▶ **CHALLENGE**
Can you repeat every line of the entries below word for word, leaving the pictures out of your answer?

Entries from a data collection
· · · ·
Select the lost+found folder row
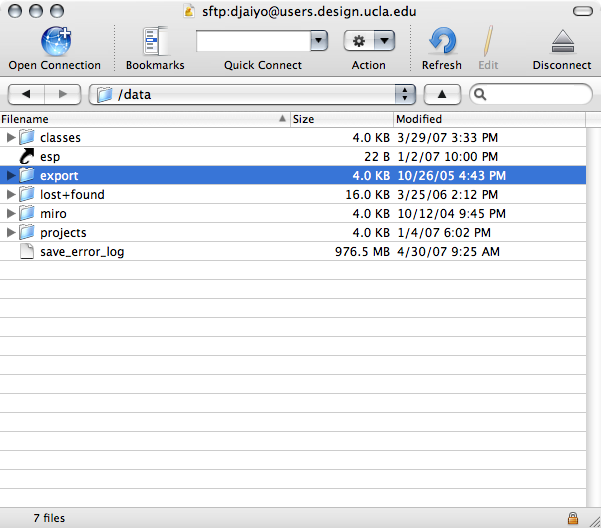The height and width of the screenshot is (528, 601). coord(72,194)
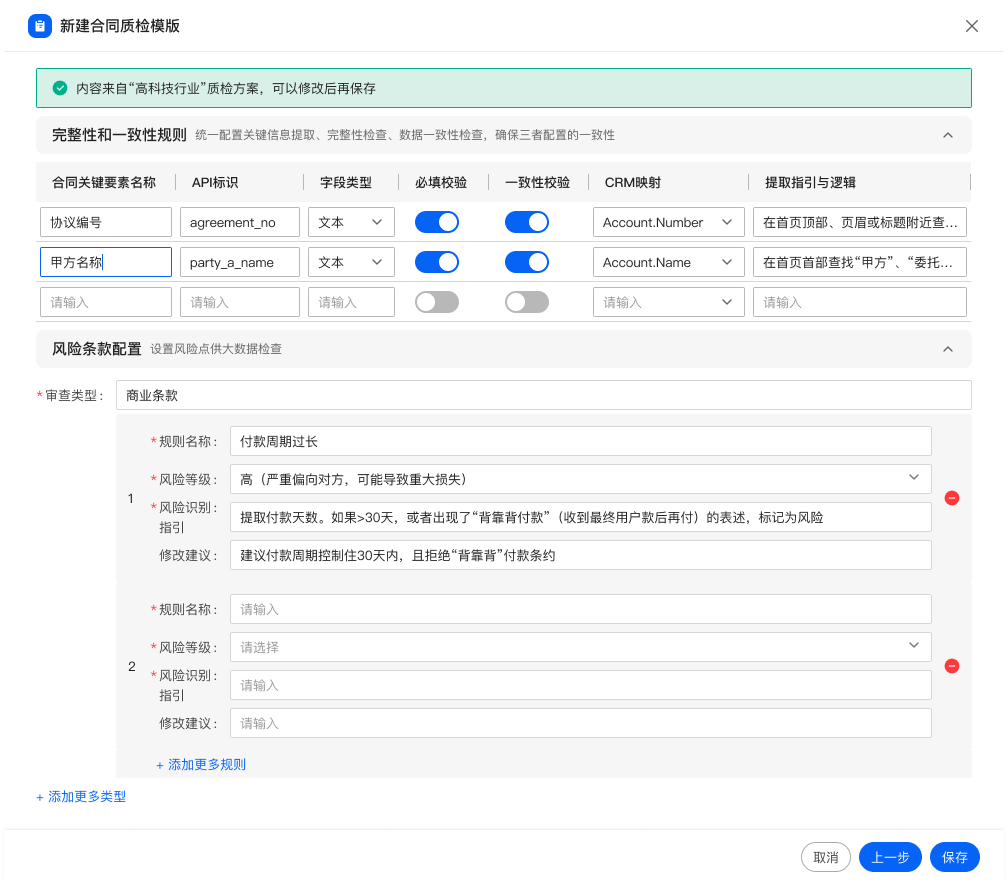Collapse the 完整性和一致性规则 section
The image size is (1008, 886).
point(948,135)
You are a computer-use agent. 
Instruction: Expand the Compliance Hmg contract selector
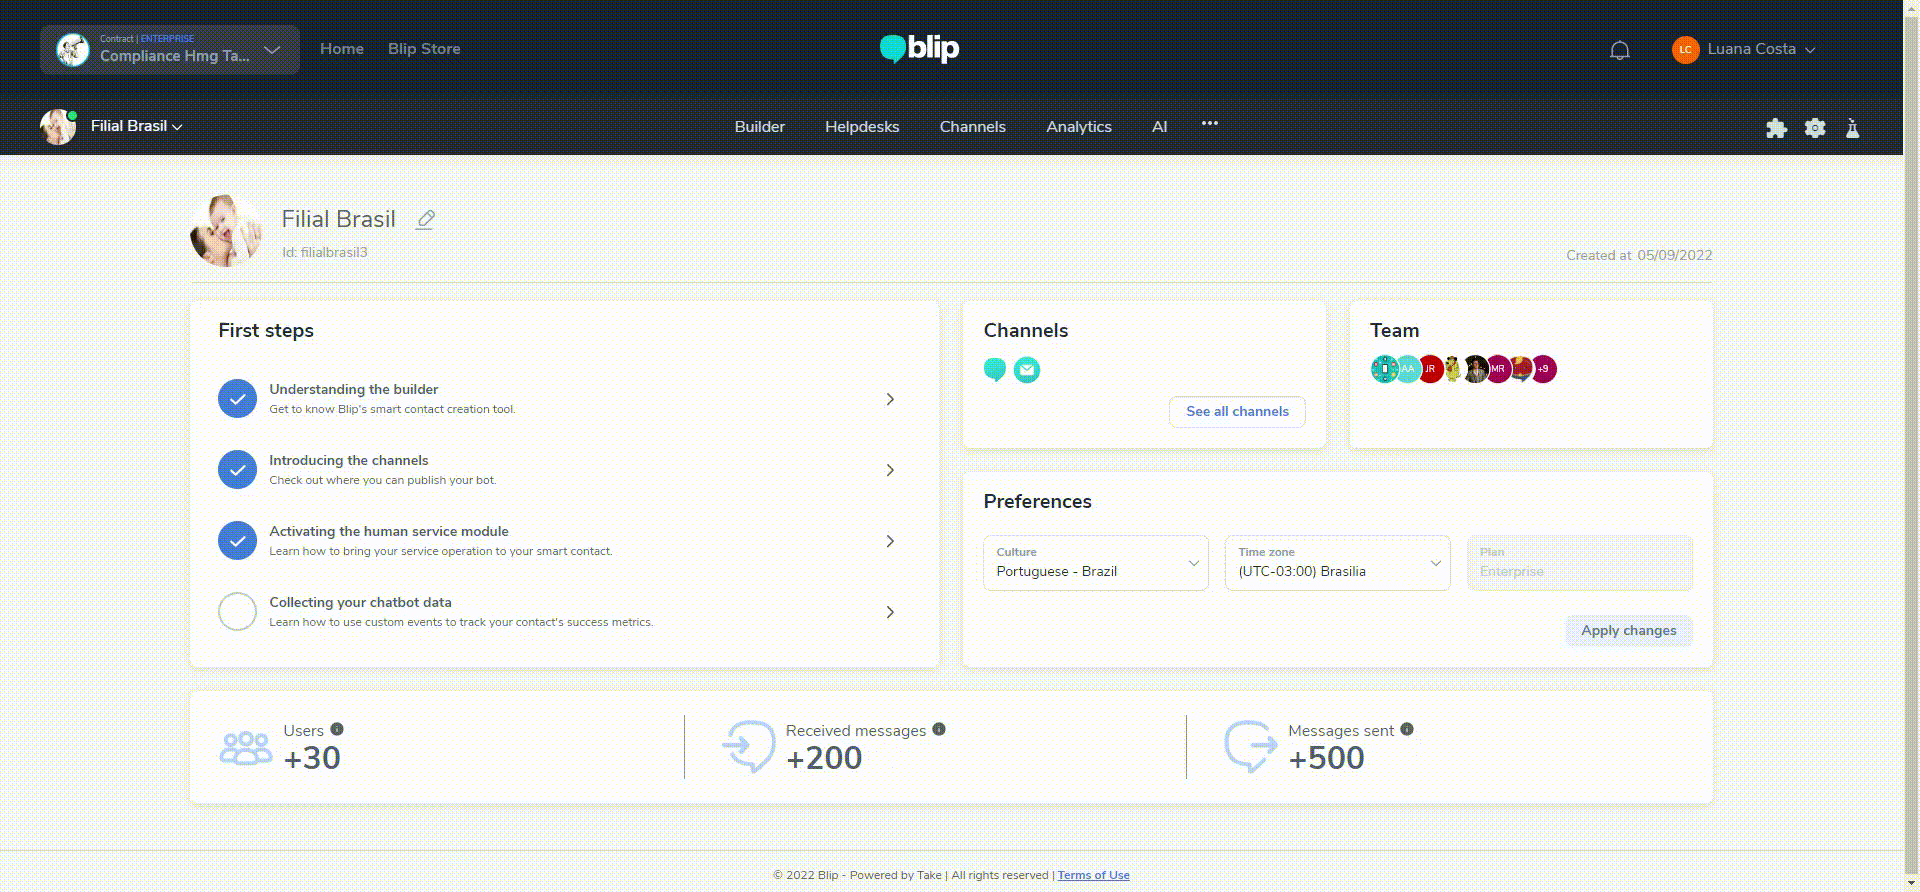170,49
· · · ·
▶ **RESULT OF THE TASK**
Select the lost+found folder row
The height and width of the screenshot is (528, 601). coord(72,194)
Collapse the 完整性和一致性规则 section
The image size is (1008, 886).
point(948,135)
You are a computer-use agent. 
Instruction: Expand the Compliance Hmg contract selector
170,49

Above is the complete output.